### What this task involves
When the word "screenshot" shows up in a line of the records below, copy that line.

### Material for this exercise
== == ==
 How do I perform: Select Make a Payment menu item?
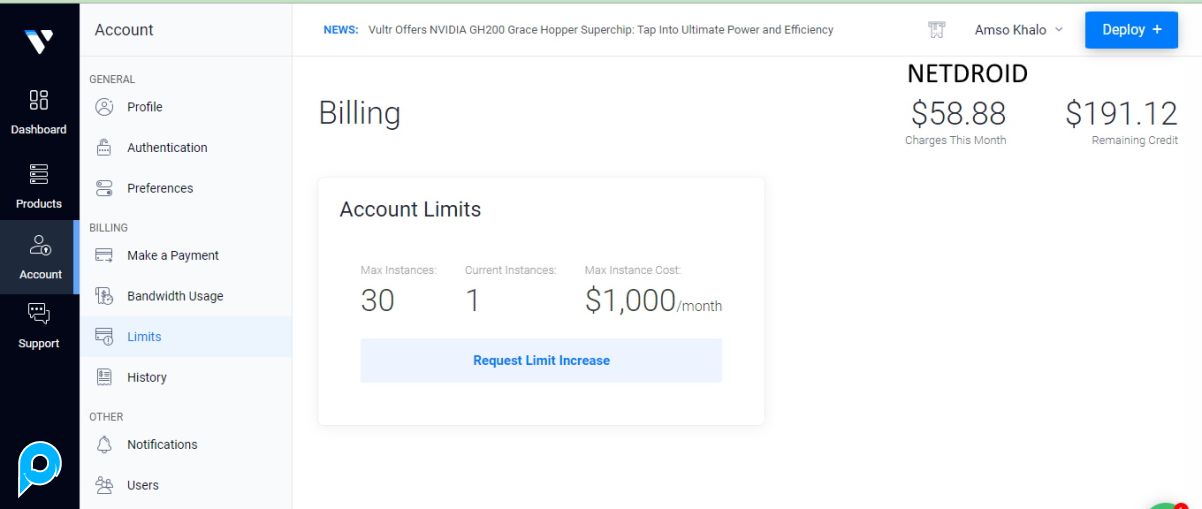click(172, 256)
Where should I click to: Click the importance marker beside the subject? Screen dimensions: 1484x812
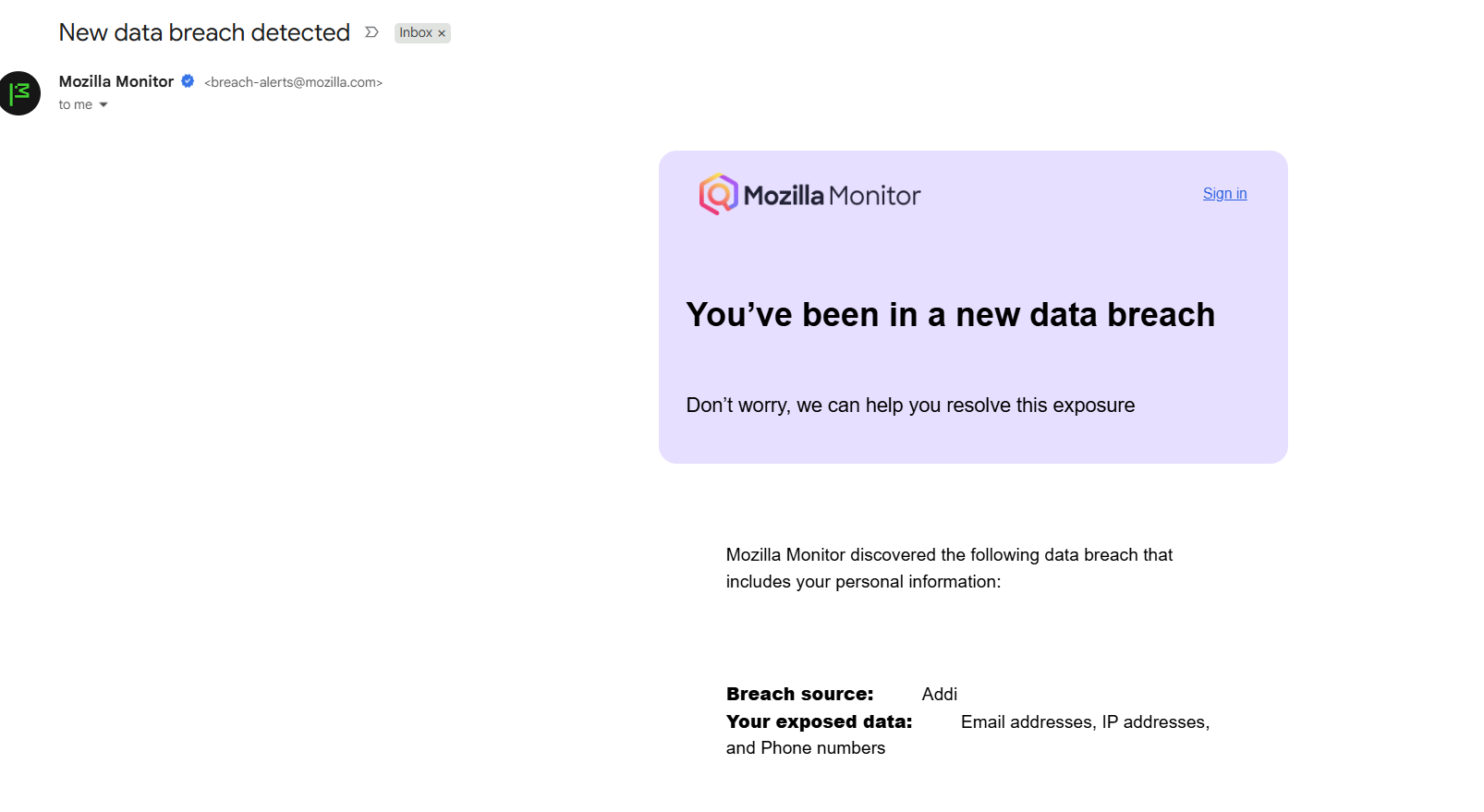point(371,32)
== == ==
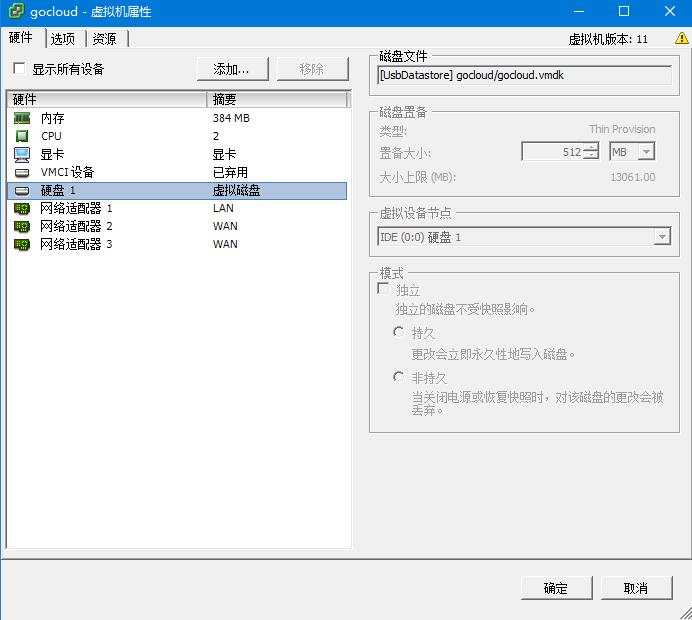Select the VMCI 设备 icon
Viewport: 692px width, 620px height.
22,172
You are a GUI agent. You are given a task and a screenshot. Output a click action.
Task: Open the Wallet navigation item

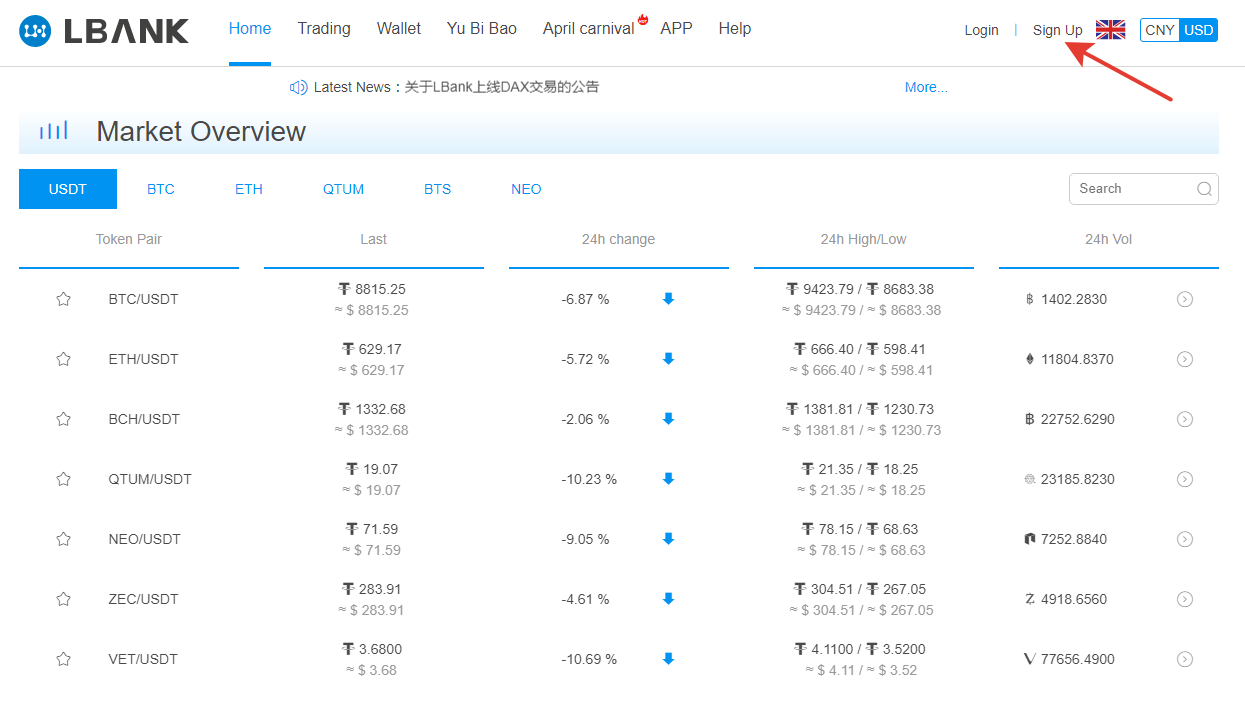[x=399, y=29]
== == ==
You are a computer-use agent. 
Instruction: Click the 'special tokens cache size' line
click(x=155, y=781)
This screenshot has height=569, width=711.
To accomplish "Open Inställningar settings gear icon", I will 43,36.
== == ==
### Result below
You are a GUI agent. You are given a task and a screenshot. Output a click action.
This screenshot has height=569, width=711.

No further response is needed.